In the latest round of litigation, the Seventh Circuit held on Feb. 22 that it was an erroneous exercise of discretion to impose a sanction nine times greater than the damage caused by a party’s infringement of the Beanie Babies trademark. The court also held that a party need only prove fraud on the court by a preponderance of the evidence, rather than clear and convincing evidence.

Ty Inc., the manufacturer of Beanie Babies, brought suit in federal court in Illinois against Softbelly’s Inc., alleging that Softbelly’s violated Ty’s trademarks by selling a product called “Screenie Beanies.”

Screenie Beanies look and felt like Beanie Babies, but have chamois bellies for the purpose of cleaning computer screens.

Judgment for Ty

After a trial in 2002, the district court entered judgment in favor of Ty for $713,000.

Softbelly’s later moved to vacate the judgment, on the ground that Ty Warner, the owner of Ty Inc., had tampered with a prospective witness for Softbelly’s.

The district court denied the motion, but the Seventh Circuit reversed, concluding that the trial judge erroneously excluded evidence that “Beanies” had become a generic mark. 353 F.3d 528 (7th Cir. 2003).

However, the court also held that, if Ty prevailed on retrial, despite admission of the evidence, it would be entitled to the damages awarded at the first trial. Finally, the court directed the district judge to conduct a hearing on whether Ty Warner had tampered with a witness.

On remand, the jury again found that Softbelly’s infringed Ty’s trademark. However, the judge awarded no damages, as a sanction, after concluding that the witness tampering occurred.

Instead of damages, the district court awarded Ty only the attorney fees it incurred in proving the trademark infringement.

Both parties appealed, and in a decision by Judge Richard A. Posner, the Seventh Circuit affirmed the finding of infringement, but reversed the sanction as excessive.

Sanction

The court first held that fraud on the court, in the form of trying improperly to influence a witness, need not be proved by clear and convincing evidence, but that a mere preponderance is sufficient.

The court acknowledged the general rule that fraud must be proved by clear and compelling evidence, but found the rule inapplicable. In Maynard v. Nygren, 332 F.3d 462, 468 (7th Cir. 2003), the court held that any substantial sanction for misconduct in litigation must be proved by clear and convincing evidence.

However, the court noted that the rule in Maynard was recently called into question in Wade v. Soo Line R.R. Corp., 500 F.3d 559, 561 (7th Cir. 2007).

Turning to the reasons for imposing a higher burden of proof, the court concluded that they were not present in this case.

ImageThe court noted that, in an ordinary civil case, where the only consequence of error is money, the lower burden of proof — preponderance of the evidence — applies; in criminal cases, where the consequence of error is unjust conviction and imprisonment, the highest standard — beyond a reasonable doubt — is required.

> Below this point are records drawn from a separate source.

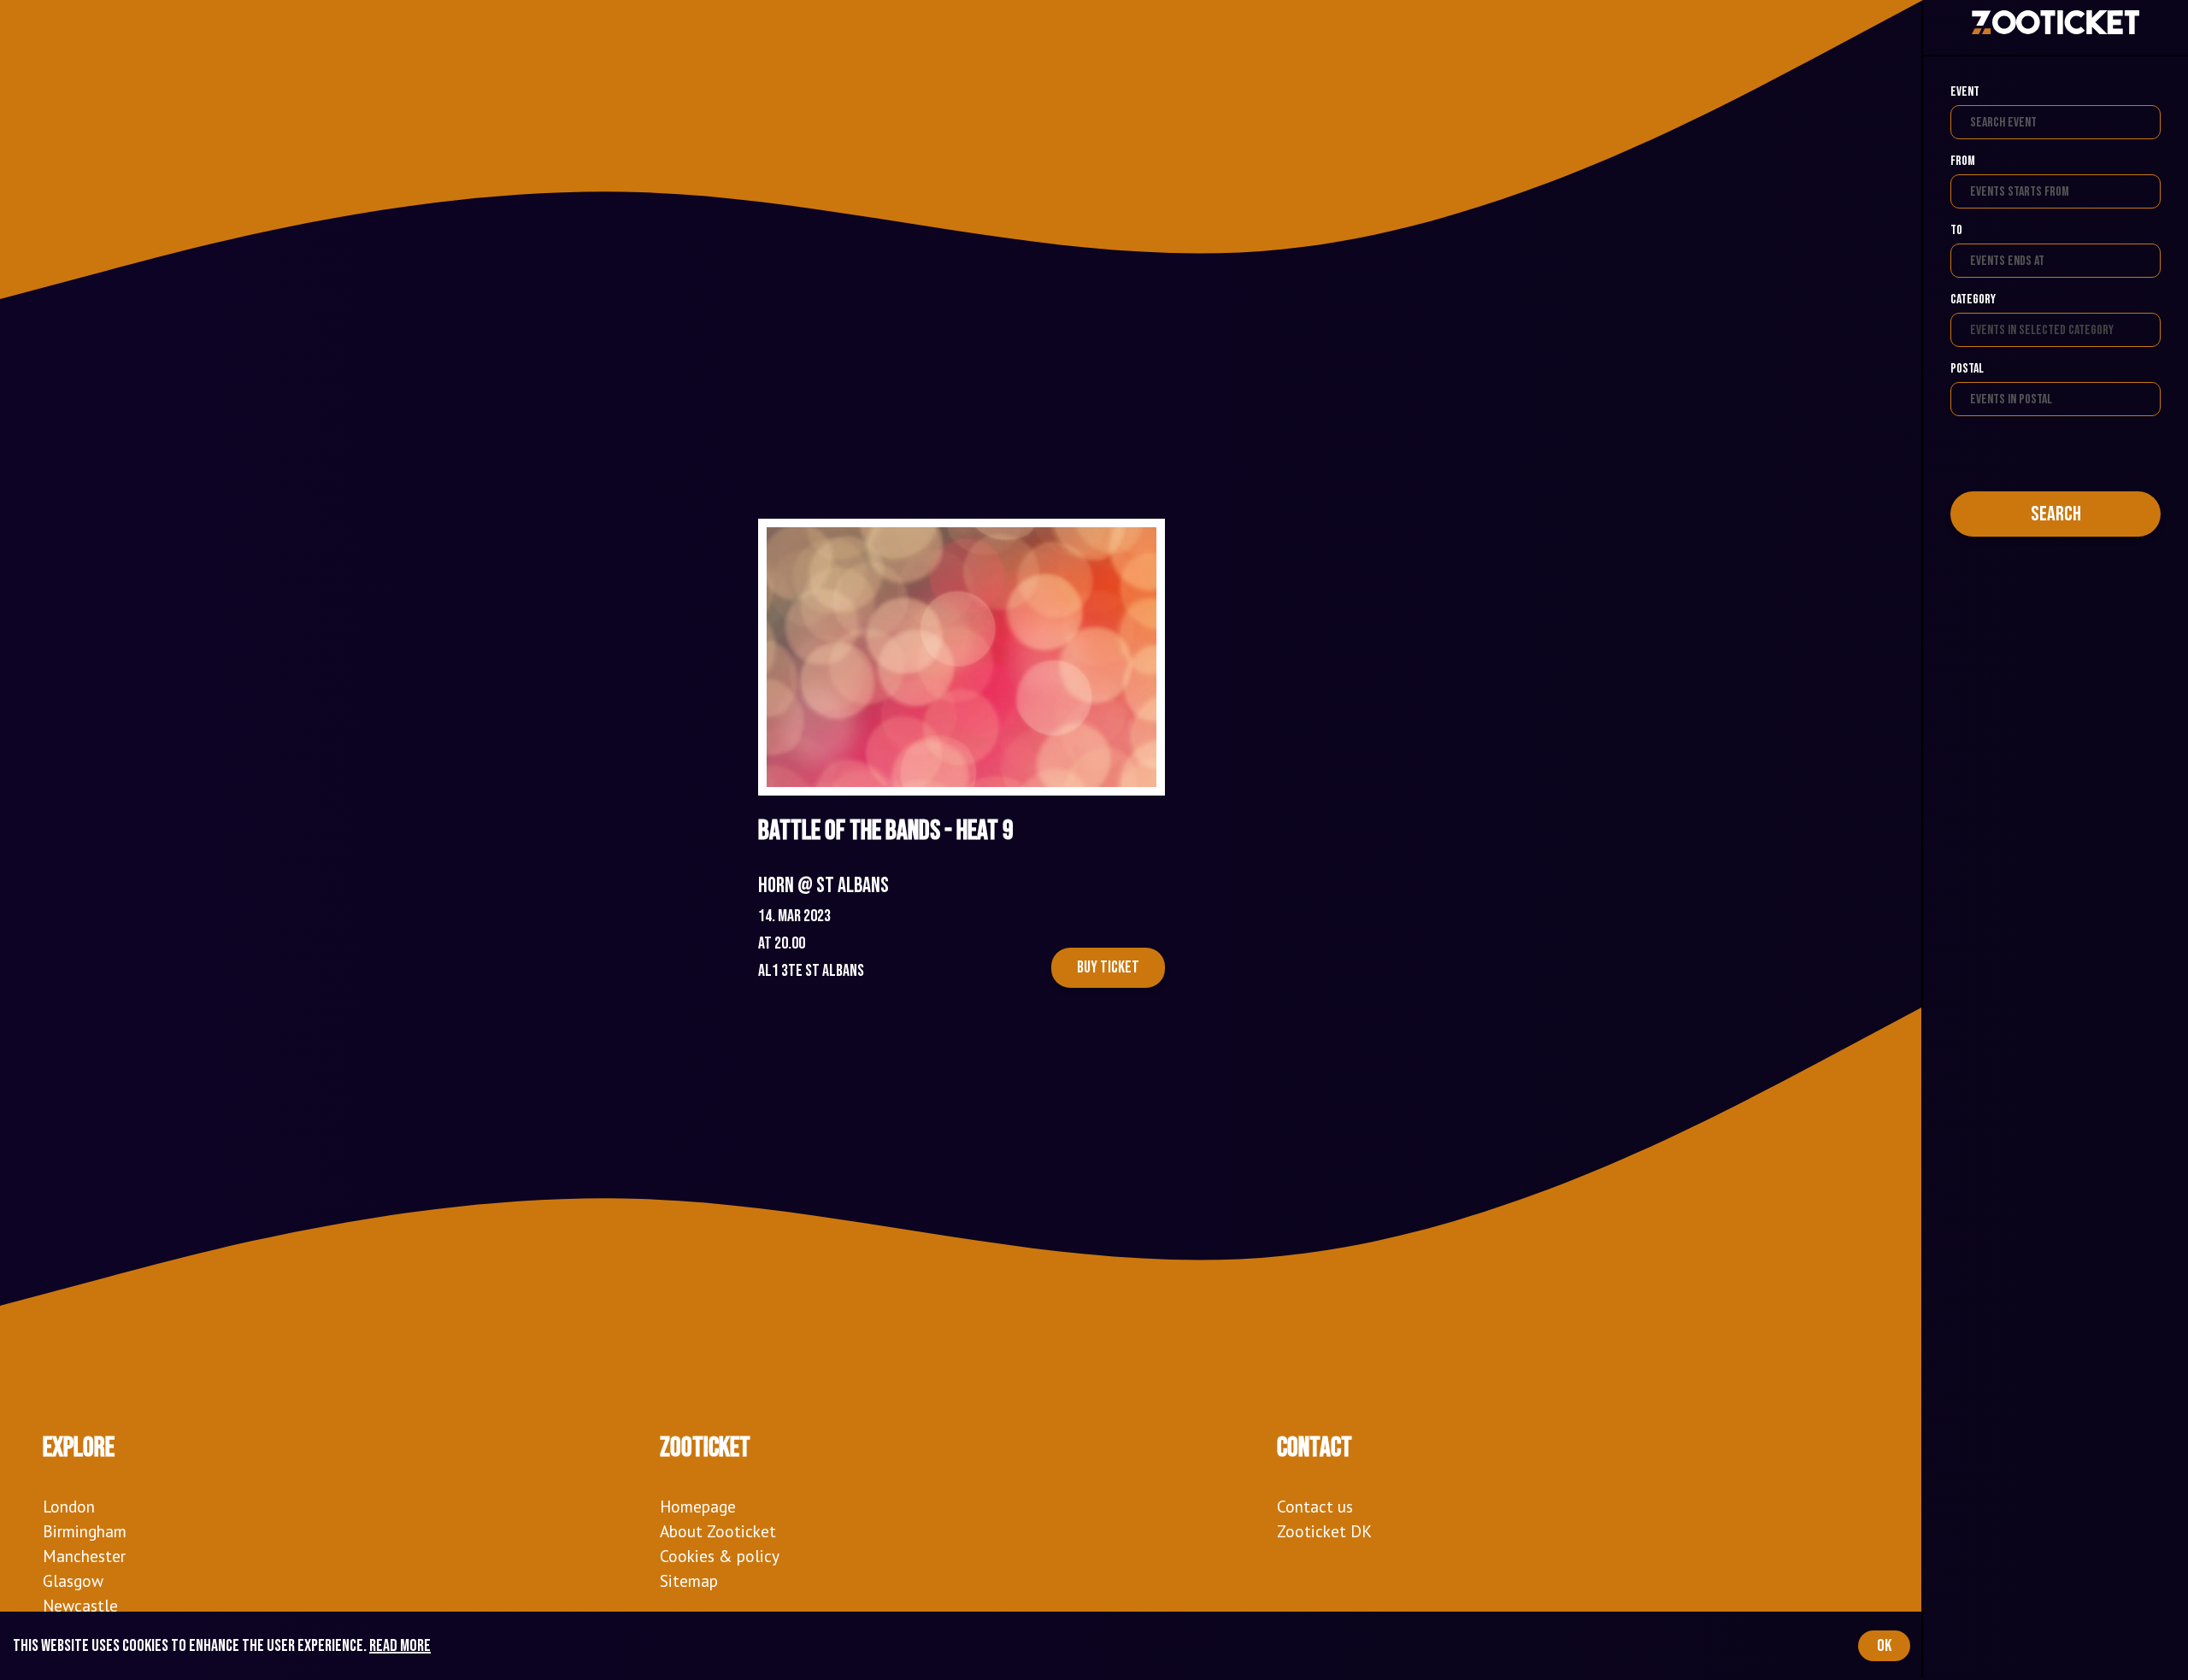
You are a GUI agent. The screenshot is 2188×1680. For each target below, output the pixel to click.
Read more (400, 1646)
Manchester (84, 1555)
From (1962, 161)
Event (1964, 92)
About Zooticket (718, 1531)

In a civil action for fraud, the consequences of error are somewhat higher than in an ordinary civil case, because the defendant’s reputation can be injured with no corresponding benefit to the plaintiff. Thus, the intermediate standard — clear and convincing evidence — is generally used.

Here, however, Ty was not sanctioned for fraud in its business activities, but fraud in the litigation itself. As a result, the court concluded that the higher standard was not warranted.

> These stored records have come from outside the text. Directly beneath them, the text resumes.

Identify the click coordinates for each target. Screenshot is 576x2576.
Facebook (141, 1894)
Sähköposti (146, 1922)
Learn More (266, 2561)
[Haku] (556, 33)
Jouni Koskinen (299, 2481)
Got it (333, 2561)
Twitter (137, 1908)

The court reasoned, “The sanction will often be written off by the larger community containing the defendant’s peers — if the sanction is even noticed — as a mere battle scar of litigation.”

Although the court affirmed the imposition of a sanction, it concluded the sanction imposed — loss of the entire $713,000 judgment — was excessive.

Noting that the sanction was nine times the amount of attorney fees incurred by Softbelly’s — $78,000 — the court concluded that a sanction in the amount of Softbelly’s actual attorney fees was a sufficient sanction.

The court concluded “Ty started Softbelly’s on what has proved a wild goose chase, and must bear the consequences. But it has been punished enough for litigation misconduct that fortunately did not affect the course or outcome of the litigation.”

Turning to Softbelly’s appeal, the court concluded that the evidence supported a finding of infringement, and affirmed on that issue.

Analysis

The effect of the decision may be to greatly reduce a district court’s discretion in imposing sanctions for misconduct during litigation.

Many prior Seventh Circuit cases consider the propriety of dismissal as a sanction for misconduct.

The sanction in the Ty case, by wiping out the entire judgment in favor of Ty, had the practical effect of operating as a dismissal.

By holding that this sanction was excessive, because of the lack of prejudice to the defendant, the court’s holding fits easily within its prior precedents.

However, by reducing the sanction to the defendant’s actual attorney fees, rather than remanding to the district court to exercise its discretion and impose an unspecified, lower, sanction, the court’s decision goes beyond its prior precedent.

Softbelly’s incurred $78,000 in litigating the issue of Ty’s misconduct. Thus, were the sanction even one dollar lower than that amount, it would be inadequate to compensate Softbelly for the misconduct.

Thus, the opinion could be read very broadly, to imply that a court may impose no greater sanction than is necessary to do justice between the parties.

Or, perhaps the court just wanted finality. This is the second time the appeal has been before the court; had the court remanded the case to the district court to impose a lower, but unspecified, sanction, the case may well have generated a third (unwanted) appeal.

Such an interpretation may rest on nothing more than speculation; but given the lack of any explicit language that a sanction should be no greater than necessary, it may be closer to the truth than the broad implicit interpretation that the court’s choice of remedy could be read to suggest.